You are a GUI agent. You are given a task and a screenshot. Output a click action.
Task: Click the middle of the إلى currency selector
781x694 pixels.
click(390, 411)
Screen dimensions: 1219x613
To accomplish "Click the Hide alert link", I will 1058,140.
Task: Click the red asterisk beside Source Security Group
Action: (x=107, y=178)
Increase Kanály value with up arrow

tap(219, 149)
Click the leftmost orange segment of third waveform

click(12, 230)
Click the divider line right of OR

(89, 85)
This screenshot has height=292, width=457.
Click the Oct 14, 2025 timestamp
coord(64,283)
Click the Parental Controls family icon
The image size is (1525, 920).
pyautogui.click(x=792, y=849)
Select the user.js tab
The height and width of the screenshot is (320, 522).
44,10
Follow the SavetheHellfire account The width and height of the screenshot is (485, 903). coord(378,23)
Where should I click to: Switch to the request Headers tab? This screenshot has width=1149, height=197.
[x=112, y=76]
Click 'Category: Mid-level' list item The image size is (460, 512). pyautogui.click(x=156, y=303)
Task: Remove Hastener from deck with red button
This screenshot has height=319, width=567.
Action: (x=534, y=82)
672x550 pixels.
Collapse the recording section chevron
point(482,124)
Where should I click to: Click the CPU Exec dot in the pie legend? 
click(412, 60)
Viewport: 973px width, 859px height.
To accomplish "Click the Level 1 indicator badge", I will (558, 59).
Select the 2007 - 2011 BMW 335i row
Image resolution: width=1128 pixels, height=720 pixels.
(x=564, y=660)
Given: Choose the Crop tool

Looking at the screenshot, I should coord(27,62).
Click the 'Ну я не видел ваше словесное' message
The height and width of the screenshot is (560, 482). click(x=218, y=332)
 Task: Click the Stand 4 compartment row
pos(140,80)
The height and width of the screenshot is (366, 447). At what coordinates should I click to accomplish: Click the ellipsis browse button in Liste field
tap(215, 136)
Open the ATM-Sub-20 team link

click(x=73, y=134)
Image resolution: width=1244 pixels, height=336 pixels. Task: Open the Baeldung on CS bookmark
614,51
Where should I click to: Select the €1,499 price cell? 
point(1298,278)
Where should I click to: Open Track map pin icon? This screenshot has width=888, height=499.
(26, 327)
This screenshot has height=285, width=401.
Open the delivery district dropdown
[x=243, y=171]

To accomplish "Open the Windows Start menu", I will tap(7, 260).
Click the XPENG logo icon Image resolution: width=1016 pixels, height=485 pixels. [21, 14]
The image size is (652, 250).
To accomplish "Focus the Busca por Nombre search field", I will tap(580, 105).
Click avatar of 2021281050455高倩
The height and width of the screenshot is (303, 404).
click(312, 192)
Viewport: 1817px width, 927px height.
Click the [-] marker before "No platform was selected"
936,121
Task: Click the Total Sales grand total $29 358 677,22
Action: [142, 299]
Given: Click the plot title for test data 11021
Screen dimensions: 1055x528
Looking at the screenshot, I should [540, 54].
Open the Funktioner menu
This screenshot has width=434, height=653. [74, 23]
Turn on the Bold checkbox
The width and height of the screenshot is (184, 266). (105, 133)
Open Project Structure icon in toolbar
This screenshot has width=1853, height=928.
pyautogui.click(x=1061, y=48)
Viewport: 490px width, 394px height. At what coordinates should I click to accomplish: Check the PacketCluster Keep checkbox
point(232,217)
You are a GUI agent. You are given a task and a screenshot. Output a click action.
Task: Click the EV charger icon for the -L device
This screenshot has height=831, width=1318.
++++++++++++++++++++
**WORK ITEM:** The records above should be set down again word for word.

**COMPLETED EXERCISE:**
You are a GUI agent. You are given a task and a screenshot. Output a click action.
Task: Click the middle of the إلى currency selector
781x694 pixels.
click(390, 411)
Screen dimensions: 1219x613
To accomplish "Click the Hide alert link", I will 1058,140.
Task: Click the red asterisk beside Source Security Group
Action: (x=107, y=178)
Increase Kanály value with up arrow

tap(219, 149)
Click the leftmost orange segment of third waveform

click(12, 230)
Click the divider line right of OR

(89, 85)
This screenshot has height=292, width=457.
Click the Oct 14, 2025 timestamp
coord(64,283)
Click the Parental Controls family icon
The image size is (1525, 920).
pyautogui.click(x=792, y=849)
Select the user.js tab
The height and width of the screenshot is (320, 522).
44,10
Follow the SavetheHellfire account The width and height of the screenshot is (485, 903). coord(378,23)
Where should I click to: Switch to the request Headers tab? This screenshot has width=1149, height=197.
[x=112, y=76]
Click 'Category: Mid-level' list item The image size is (460, 512). pyautogui.click(x=156, y=303)
Task: Remove Hastener from deck with red button
This screenshot has height=319, width=567.
Action: (x=534, y=82)
672x550 pixels.
Collapse the recording section chevron
point(482,124)
Where should I click to: Click the CPU Exec dot in the pie legend? 
click(412, 60)
Viewport: 973px width, 859px height.
To accomplish "Click the Level 1 indicator badge", I will (558, 59).
Select the 2007 - 2011 BMW 335i row
Image resolution: width=1128 pixels, height=720 pixels.
(x=564, y=660)
Given: Choose the Crop tool

Looking at the screenshot, I should coord(27,62).
Click the 'Ну я не видел ваше словесное' message
The height and width of the screenshot is (560, 482). click(x=218, y=332)
 Task: Click the Stand 4 compartment row
pos(140,80)
The height and width of the screenshot is (366, 447). At what coordinates should I click to accomplish: Click the ellipsis browse button in Liste field
tap(215, 136)
Open the ATM-Sub-20 team link

click(x=73, y=134)
Image resolution: width=1244 pixels, height=336 pixels. Task: Open the Baeldung on CS bookmark
614,51
Where should I click to: Select the €1,499 price cell? 
point(1298,278)
Where should I click to: Open Track map pin icon? This screenshot has width=888, height=499.
(26, 327)
This screenshot has height=285, width=401.
Open the delivery district dropdown
[x=243, y=171]

To accomplish "Open the Windows Start menu", I will tap(7, 260).
Click the XPENG logo icon Image resolution: width=1016 pixels, height=485 pixels. [21, 14]
The image size is (652, 250).
To accomplish "Focus the Busca por Nombre search field", I will tap(580, 105).
Click avatar of 2021281050455高倩
The height and width of the screenshot is (303, 404).
click(312, 192)
Viewport: 1817px width, 927px height.
Click the [-] marker before "No platform was selected"
936,121
Task: Click the Total Sales grand total $29 358 677,22
Action: [142, 299]
Given: Click the plot title for test data 11021
Screen dimensions: 1055x528
Looking at the screenshot, I should [540, 54].
Open the Funktioner menu
This screenshot has width=434, height=653. [74, 23]
Turn on the Bold checkbox
The width and height of the screenshot is (184, 266). (105, 133)
Open Project Structure icon in toolbar
This screenshot has width=1853, height=928.
pyautogui.click(x=1061, y=48)
Viewport: 490px width, 394px height. At what coordinates should I click to accomplish: Check the PacketCluster Keep checkbox
point(232,217)
You are a GUI agent. You are given a task and a screenshot. Output a click action.
Task: Click the EV charger icon for the -L device
This screenshot has height=831, width=1318.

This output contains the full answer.